"It's solely an effort to use the law to help people."
Thus L&I - an agency known best in recent years for institutionalized weakness and corruption - has moved aggressively to change.
Along with strictly enforcing the law, the agency is trying to help preserve neighborhoods, spending close to $15 million annually on demolition, cleaning, sealing and other real estate services, Levin said.
For example, in the Fairhill section, that meant tearing down an abandoned restaurant and cleaning and sealing two others, which are slated for demolition. Around 3rd Street and Indiana Avenue, 18 houses are slated for demolition.
Levin likens L&I's fight against urban blight to battling disease:
"The cancer of abandoned buildings is the result of the decline of the neighborhoods and the desire of people to no longer live in those neighborhoods."
The agency is performing surgery to try to halt the abandonment. It's also giving chemotherapy by "looking to stablize the neighborhoods by removing nuisance uses.
"We hope the patient will survive all this. If we don't do anything about it, people will leave and leave. We'll just have more and more misery."
Levin said he continually gets letters from community groups and citizens about "nuisance uses" - and tries to respond.
L&I's efforts draw mixed reviews from neighborhood groups.
Wynnefield Residents Association president Glynnis Hill praised L&I because the City Avenue Pawn Shop Outlet, City Avenuenue near 50th Street, has not opened.
The group objected to the store, which also would offer check-cashing services. "They're not open," said Hill. "That's a testament to L&I."
But the Rev. Theodore Johnson, pastor of Harambe Baptist Church, Chew Avenue near Chelten in East Germantown, is upset that, despite L&I efforts, the C&C Deli across the street still sells alcoholic beverages.
"People are still hanging on the corner, most of them young," he said. ''I'm still picking up 40-ounce bottles in front of the church."
Judith Eden, who follows zoning for the Center City Residents' Association, complains that L&I left out critically important information from documents in its case against Bumpers Bar & Grill, on Sansom Street near 18th, which had
topless dancers. Noting that the zoning board relies on L&I-issued documents ''to be complete and accurate," she said, "in this case, they were seriously incomplete."
Also, she said, the agency has ignored complaints about large, internally illuminated signs on businesses on residential blocks.
And Spring Garden neighbors are split on their response to L&I's closing of an ice-cream vending window at Garden Fresh Produce, Fairmount Avenue near 23rd Street.
The agency has been adamant and persistent in keeping the window closed, said owner Doug Brantz. Brantz said the zoning code prevents a dispensing
window from operating in a residential neighborhood.
Some neighbors oppose the window. Others have signed the store's petition to reopen it.
In cases like these, Levin sees his agency's role as preserving the neighborhood and working for the city's future.
Residents who take the trouble to complain "have a deep-rooted desire to stay there. If we do these things to stabilize the community," then maybe $15 million gets saved in future years, he said.

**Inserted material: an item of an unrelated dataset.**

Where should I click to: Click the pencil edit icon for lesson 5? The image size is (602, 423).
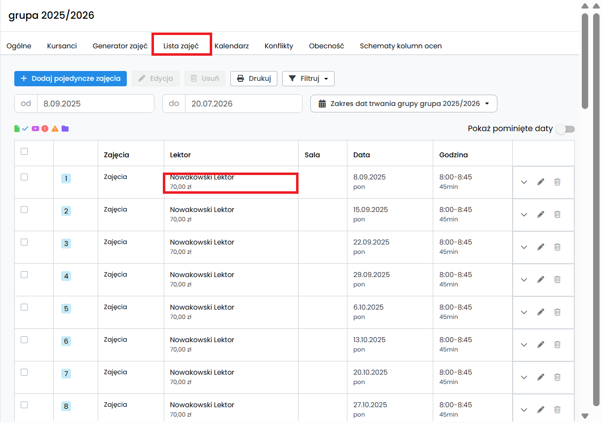pos(540,312)
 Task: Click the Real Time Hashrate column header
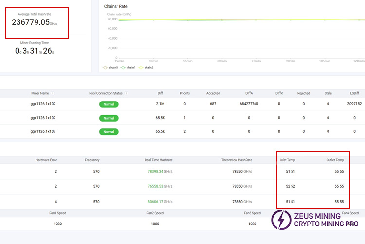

If businesses are a "regulated use," and have a "very negative impact on people in these neighborhoods, we intend to strongly enforce the law," Levin added.
L&I's strict enforcement allows neighbors to come before the zoning board to make their views known, he added. "I really think for the first time we're enabling people in the neighborhood to come into the process."
He sees the success of that tactic as a matter of determination. For example, the zoning board has ordered some delis around the city to stop selling alcohol, but they continue to do so under court appeal. Said Levin: ''It will play out . . . as long as there is a firm commitment to see it through."
That commitment is different under Levin than before, when L&I was better known for weakness, corruption and inability to enforce codes than for responsiveness to neighborhoods.
* In 1991, Fire Commissioner Roger Ulshafer wanted enforcement of the fire code taken away from L&I because of "institutionalized" corruption within the department.
Ulshafer said then that L&I "can't be trusted" to conduct fire inspections of high-rise buildings. Inadequate pressure in standpipes at One Meridian Plaza hampered firefighting efforts and allowed the blaze to sweep through eight floors. Three firefighters died battling the blaze.
* Former District Attorney Ronald D. Castille recommended putting fire code enforcement in the Fire Department's hands after a 1988 grand jury report blasted L&I's inspection and enforcement procedures.
* In February 1991, four current or former L&I officials were charged with taking bribes from building contractors.
Levin realizes more tools are needed if L&I is to be more successful.
In the case of the stop 'n' gos and the strip joints, the new activism has required new state and local legislation. A City Council bill will help L&I take action against the delis, moving delis into the tougher business regulatory section of the city code instead of the zoning code - where, Levin said, "you can override cease orders rather easily."
There's also a bill sponsored by Councilman Michael Nutter that would give L&I more clout to regulate check cashing and pawn shops.
Said Levin of his efforts to help neighborhoods by strictly enforcing the law: "Most people are rational about these problems.
"They just want a little bit of help."